Biosynthesis and Characterization of Silver Nanoparticles (AgNPs) Using Borassus Aethiopum ( B. aethiopum) Leaf Extract and Their Antibacterial Activity

ABSTRACT Recent advancements in nanoscience have sparked a surge in scientific research focused on the design, synthesis, characterization, and application of nanoparticles. Green synthesis of metal nanoparticles using plant extracts has attracted significant attention as an eco‐friendly and cost‐effective alternative to conventional chemical methods. In this study, silver nanoparticles (AgNPs) were synthesized using Borassus aethiopum ( B. aethiopum ) leaf extract. Qualitative phytochemical analysis of the B. aethiopum leaf extract confirmed the presence of several bioactive compounds. FT‐IR spectroscopic analysis further confirmed the presence of these bioactive compounds in the plant extract. These bioactive compounds serve as both reducing and stabilizing agents during the synthesis of AgNPs. The formation of AgNPs was verified by the appearance of a deep red‐colored solution and confirmed by UV–Vis spectroscopy, which showed a surface plasmon resonance peak at 416 nm. The biosynthesized AgNPs were further characterized by X‐ray diffraction (XRD) spectroscopy. XRD analysis revealed distinct diffraction peaks at 2θ values of 38.23°, 44.38°, 64.52°, and 77.39°, corresponding to the Miller indices (111), (200), (220), and (311), respectively, confirming a face‐centered cubic (FCC) crystal structure.

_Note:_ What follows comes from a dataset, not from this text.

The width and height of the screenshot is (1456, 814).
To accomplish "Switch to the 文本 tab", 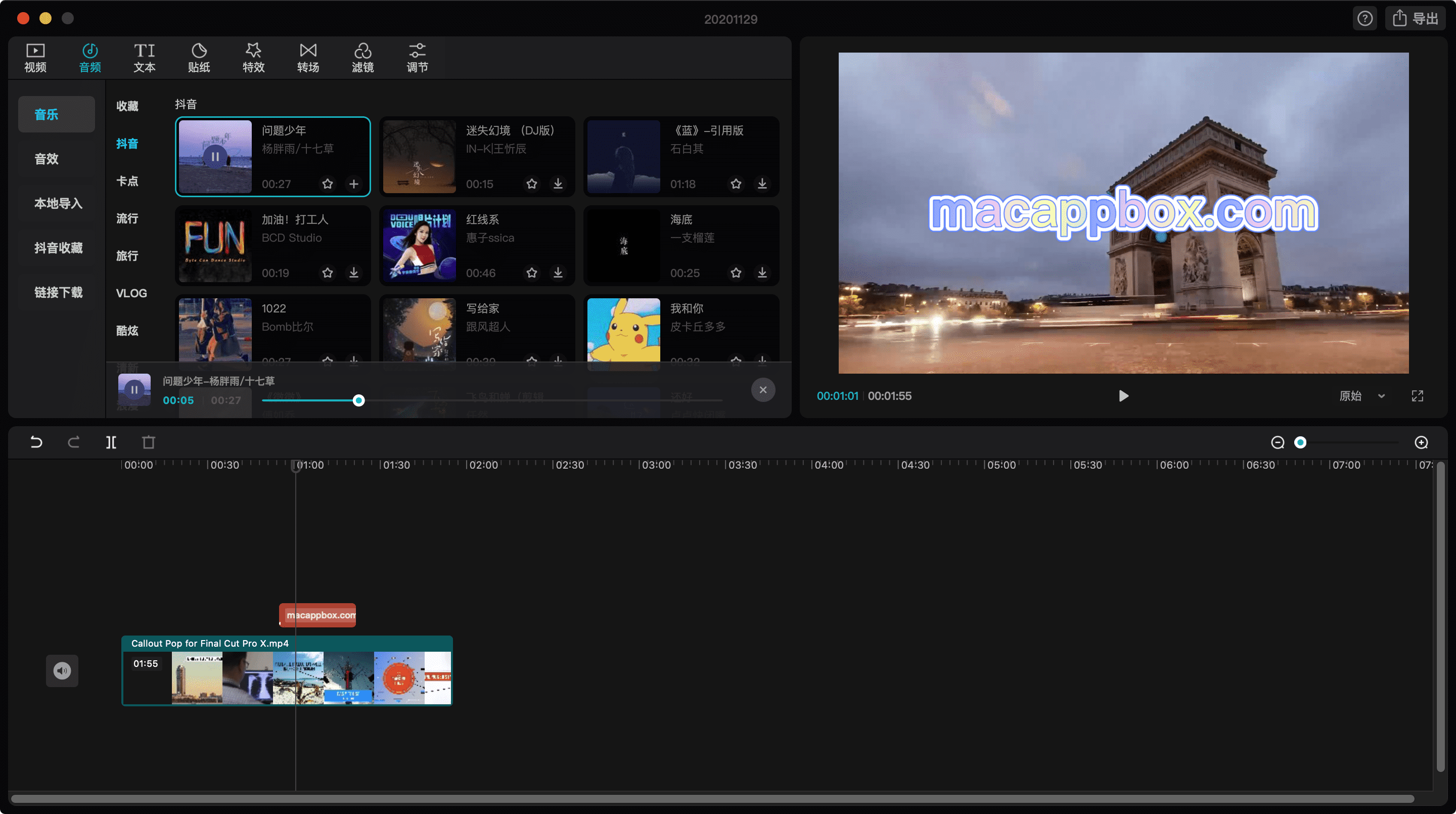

The average crystallite size of the biosynthesized AgNPs was calculated using the Debye–Scherrer equation and was found to be approximately 19.65 nm. Antibacterial assays demonstrated that the nanoparticles exhibited significant inhibitory activity against human pathogens, with inhibition zones of 18 ± 0.35 mm for Escherichia coli ( E. coli ) and 13 ± 0.20 mm for Staphylococcus aureus ( S. aureus ). This study encourages further investigation of regional biodiversity as a sustainable and environmentally friendly source of technological innovations.